Research/Art - There are six crystal systems: cubic, tetragonal, hexagonal, orthorhombic, monoclinic, and triclinic. Have your students research the different crystal shapes and design a model of one of them to be shared with the class.
Writing - Stalactites and stalagmites are structures often found in caves. Students should pretend that they are tour guides explaining how these structures form to people on a tour. Have them write a script explaining this process. Encourage students to use models or visual aids that explain these and other stone features created by groundwater deposits.
Historical Vignette: Dorothy Crowfoot Hodgkin
Dorothy Crowfoot Hodgkin (1910-1994), a Nobel Prize winning chemist, made important contributions to chemistry, biology, and physics during her lifetime. Though she was born in Cairo, Egypt in 1910, she spent most of her life in England. At an early age she developed an interest in chemistry and crystals, and on her sixteenth birthday received a book about using X-rays to study crystals from William Henry Bragg, a Nobel Prize winner in physics. The gift increased her interest in crystals and started her on a career path toward using X-rays to study the shape and structure of crystals found in living things.
Although she was sick with rheumatoid arthritis from the time she was 24 years old, Hodgkin became one of the most skilled crystallographers of her time. She always chose projects to work on that others thought were impossible or too difficult. Hodgkin's hard work and knowledge of math, chemistry, physics, and biology enabled her to determine the structure of penicillin, vitamin B-12, and insulin. The work she did using X-rays to discover the structure of these crystals helped other scientists learn how to determine the molecular structure of almost any crystalline material. Hodgkin was only the third woman to receive a Nobel Prize in Chemistry. The prize was awarded for her discovery of the structure of Vitamin B-12 and for other discoveries she made that changed the way scientists study chemistry.
Activity - Dorothy Hodgkin used X-rays to investigate crystals, but X-rays are utilized for many other purposes as well. Have your students research X-rays and each report on a different that way that X-rays are used, or may be used in the future.
Artist Vignette: Juan Gris
Juan Gris (1887-1927) was a Spanish painter who was important in developing the style of painting known as cubism. Two other important painters who used this style of painting were Pablo Picasso and Georges Braque. The cubist style of painting uses flat, two-dimensional surfaces with sharp lines and geometric shapes, instead of the more realistic forms and colors seen associated with many other styles.

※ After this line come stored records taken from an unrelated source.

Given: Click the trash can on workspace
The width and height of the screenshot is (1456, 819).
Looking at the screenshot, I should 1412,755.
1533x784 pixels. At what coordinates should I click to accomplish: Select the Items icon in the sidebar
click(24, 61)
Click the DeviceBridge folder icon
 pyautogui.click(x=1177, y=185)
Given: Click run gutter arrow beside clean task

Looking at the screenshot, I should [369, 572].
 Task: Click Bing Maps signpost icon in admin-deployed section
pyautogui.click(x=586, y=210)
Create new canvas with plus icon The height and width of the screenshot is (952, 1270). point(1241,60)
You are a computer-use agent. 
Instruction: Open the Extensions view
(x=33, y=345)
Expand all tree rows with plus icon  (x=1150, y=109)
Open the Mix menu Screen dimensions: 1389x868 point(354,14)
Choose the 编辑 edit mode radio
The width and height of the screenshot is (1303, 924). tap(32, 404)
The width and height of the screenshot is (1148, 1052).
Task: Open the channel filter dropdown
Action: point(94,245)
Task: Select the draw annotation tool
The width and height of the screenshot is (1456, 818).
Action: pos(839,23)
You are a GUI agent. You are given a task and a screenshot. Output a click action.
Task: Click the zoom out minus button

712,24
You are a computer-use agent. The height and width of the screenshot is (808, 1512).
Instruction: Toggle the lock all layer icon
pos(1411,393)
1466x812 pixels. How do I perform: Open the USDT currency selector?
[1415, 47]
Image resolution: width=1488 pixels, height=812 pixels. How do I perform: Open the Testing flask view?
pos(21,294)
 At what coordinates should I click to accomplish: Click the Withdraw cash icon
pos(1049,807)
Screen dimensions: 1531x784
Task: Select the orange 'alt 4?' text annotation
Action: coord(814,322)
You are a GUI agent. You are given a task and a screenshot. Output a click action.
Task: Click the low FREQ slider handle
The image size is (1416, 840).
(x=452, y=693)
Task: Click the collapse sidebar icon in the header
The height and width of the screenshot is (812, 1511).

The use of stronger colors and larger and more decorative shapes distinguished the work of Juan Gris from that of Picasso and Braque. Gris portrayed the synthetic cubism form that used decorative shapes, stenciling, collage and bright colors. Many of the cubists also combined smooth and rough surfaces, frequently using foreign materials, such as newspapers, that were pasted on the canvas in combination with the painted areas. This collage technique became another popular way of creating art. It was Gris who helped to popularize the cubist style by systemizing the ideas of Picasso and Braque.
Activity - The structure of ice crystals that produce a snowflake has been a source of fascination for young and old alike. It is said that no two snowflakes are the same, but is it true? Encourage students to devise a way to find out using a variety of print and electronic media. Have students draw or make a model of a snowflake and present findings to the class.